* Entries supplied:
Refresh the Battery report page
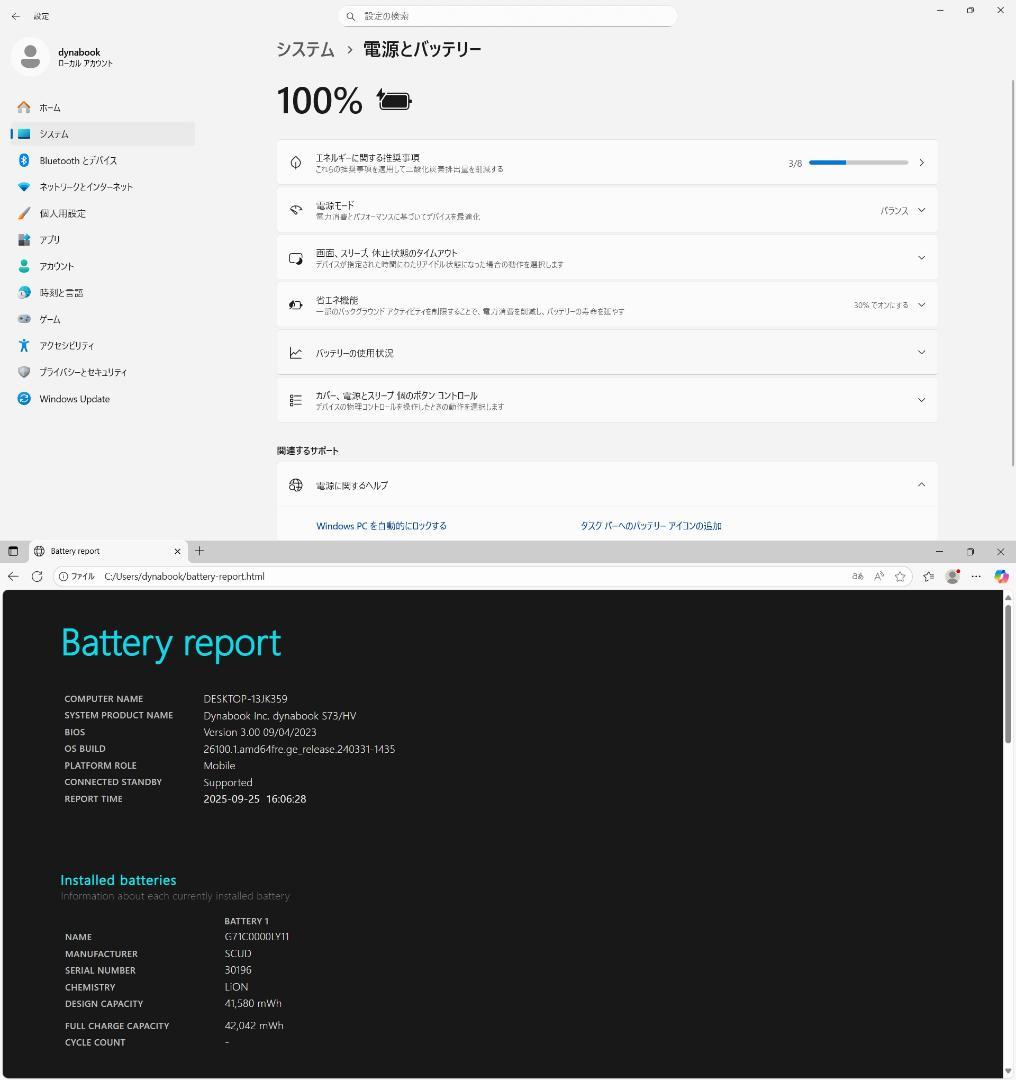1016x1080 pixels. coord(37,576)
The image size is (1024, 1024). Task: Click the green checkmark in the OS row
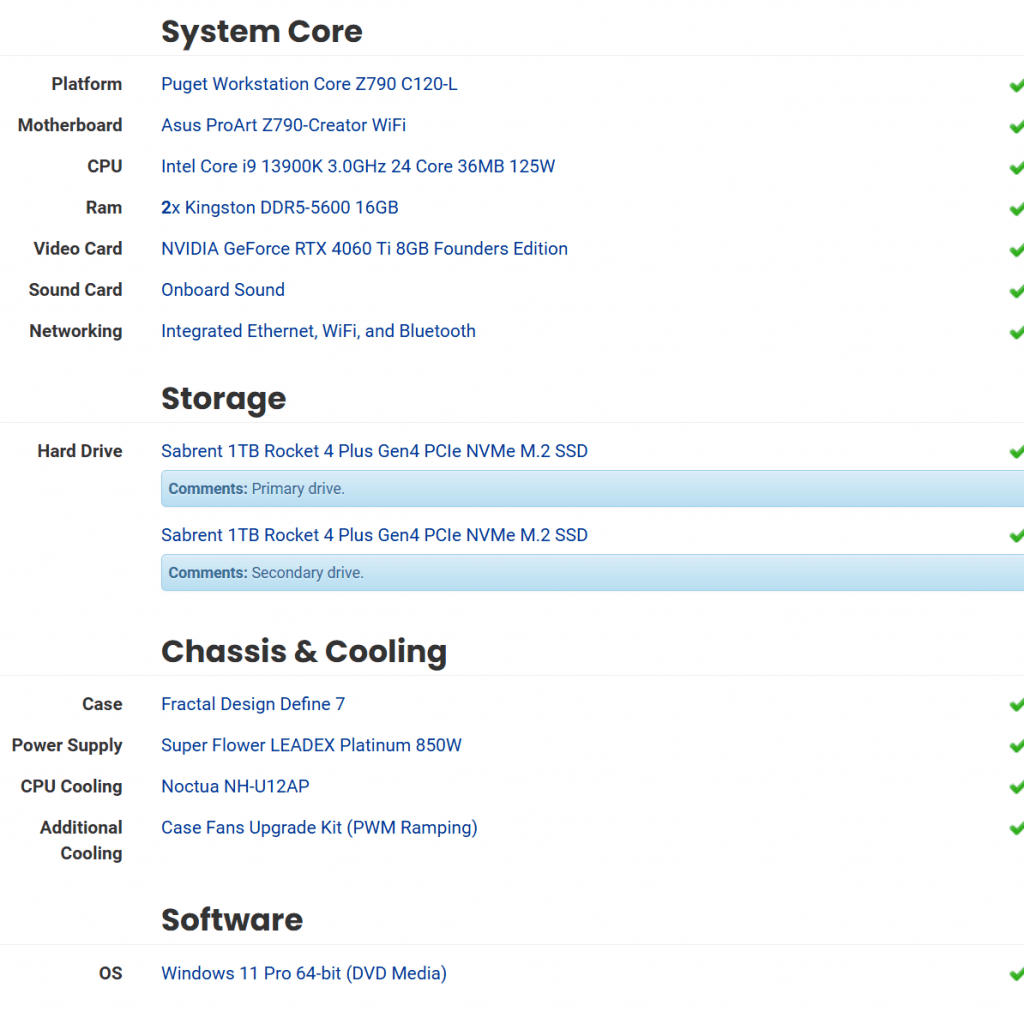click(1016, 974)
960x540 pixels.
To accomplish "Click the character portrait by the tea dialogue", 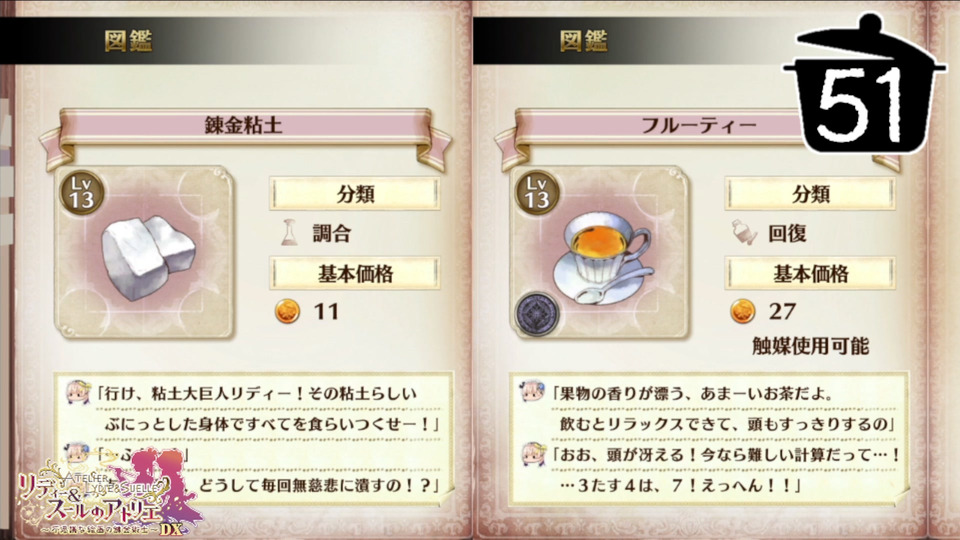I will (532, 392).
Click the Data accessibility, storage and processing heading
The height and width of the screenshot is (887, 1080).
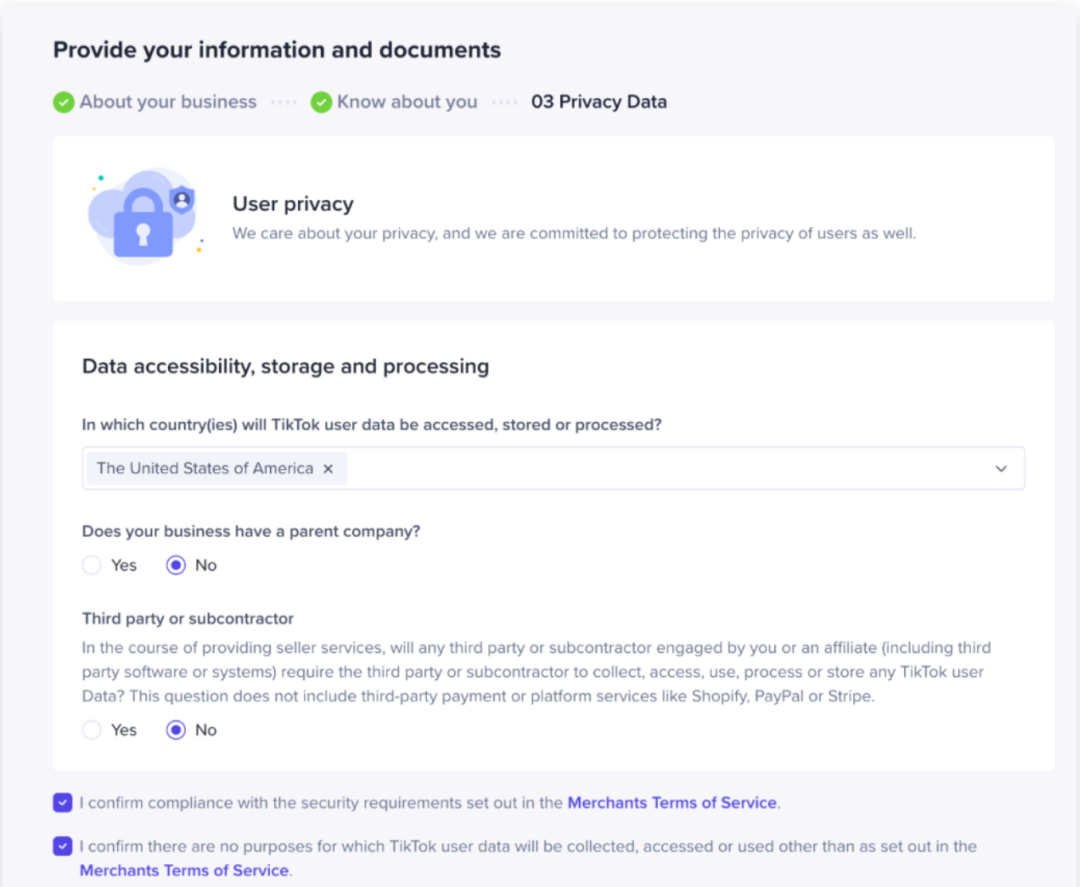pos(285,366)
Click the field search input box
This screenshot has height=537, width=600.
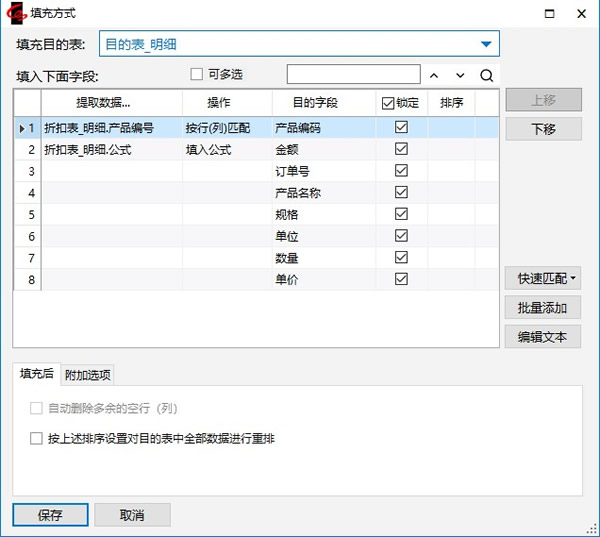(353, 75)
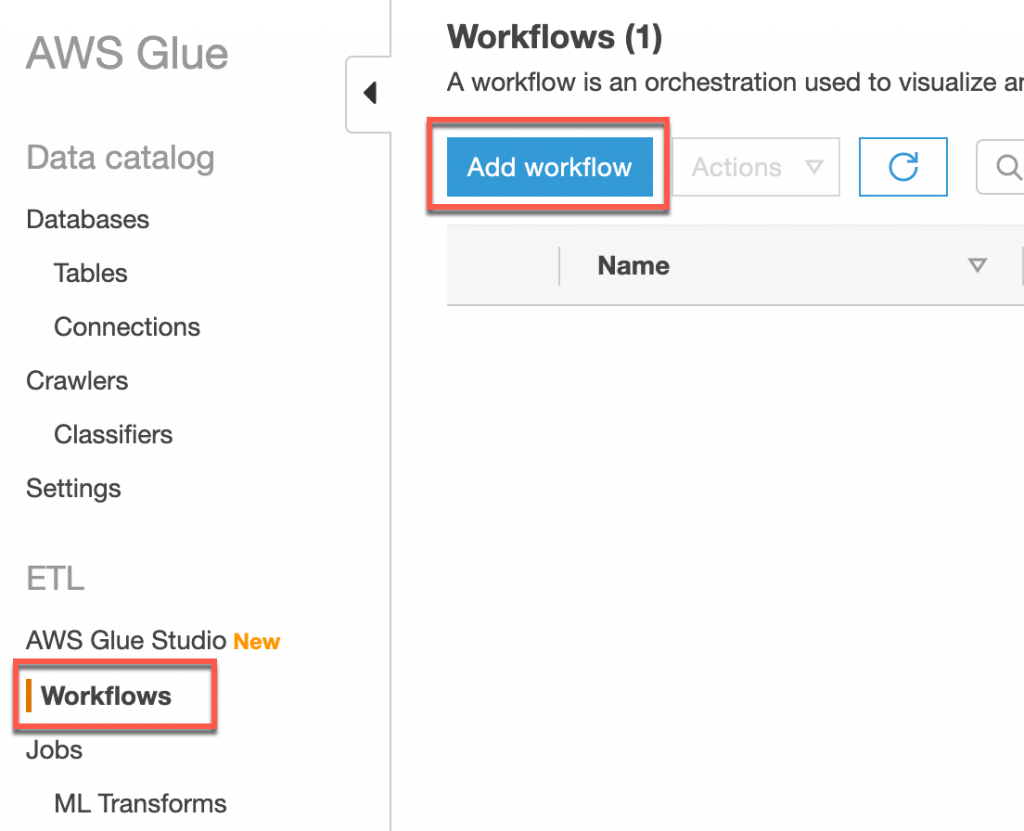Click the refresh workflows icon button

coord(903,167)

* About this task:
When you reach the line that contains "The height and", start reproducing, and continue word for word to the end of the records; skip all pictures.

* Result below:
The height and width of the screenshot is (887, 1080).
pos(285,366)
Click the field search input box
This screenshot has height=537, width=600.
(353, 75)
Click the refresh workflows icon button

coord(903,167)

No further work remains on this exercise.